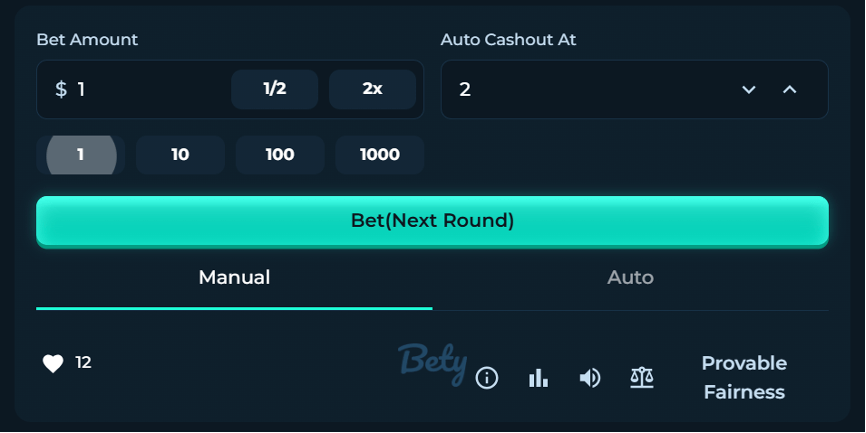Select the 100 preset bet chip
This screenshot has width=866, height=433.
[x=280, y=155]
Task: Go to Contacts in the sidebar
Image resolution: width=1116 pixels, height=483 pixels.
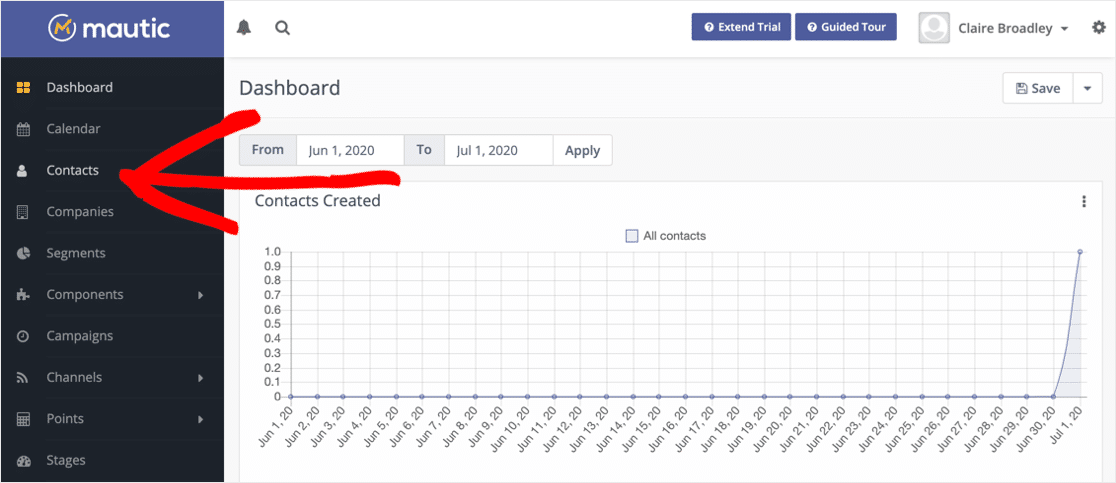Action: 73,170
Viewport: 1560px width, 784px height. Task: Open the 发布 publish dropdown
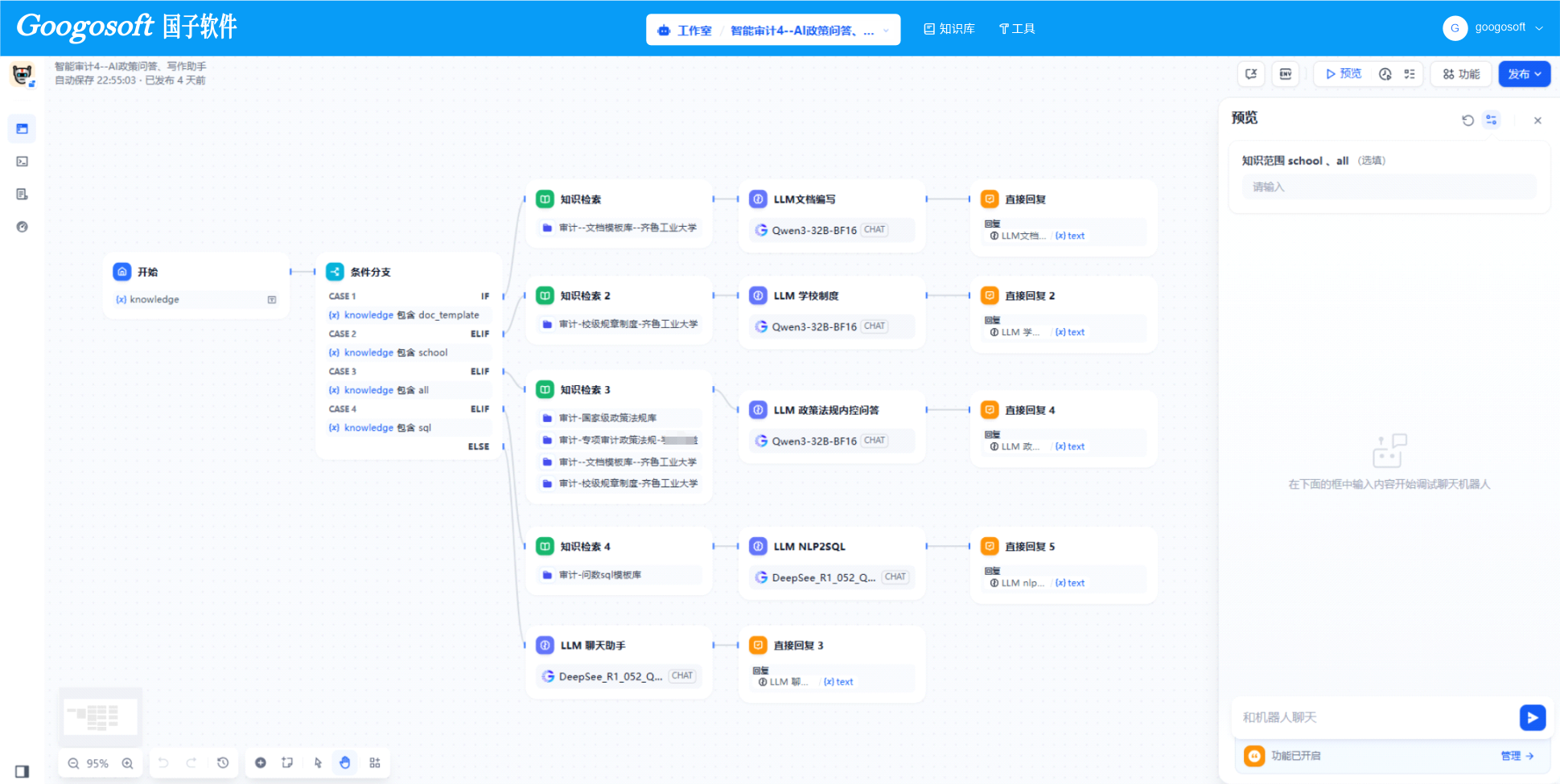[1524, 74]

What this task involves: Transcribe exactly, and only, the lines from the one with "Task: Go to Contacts in the sidebar" through the final line of the data above. The pictures stay out.

Result:
Task: Go to Contacts in the sidebar
Image resolution: width=1116 pixels, height=483 pixels.
Action: 73,170
Viewport: 1560px width, 784px height. Task: Open the 发布 publish dropdown
[1524, 74]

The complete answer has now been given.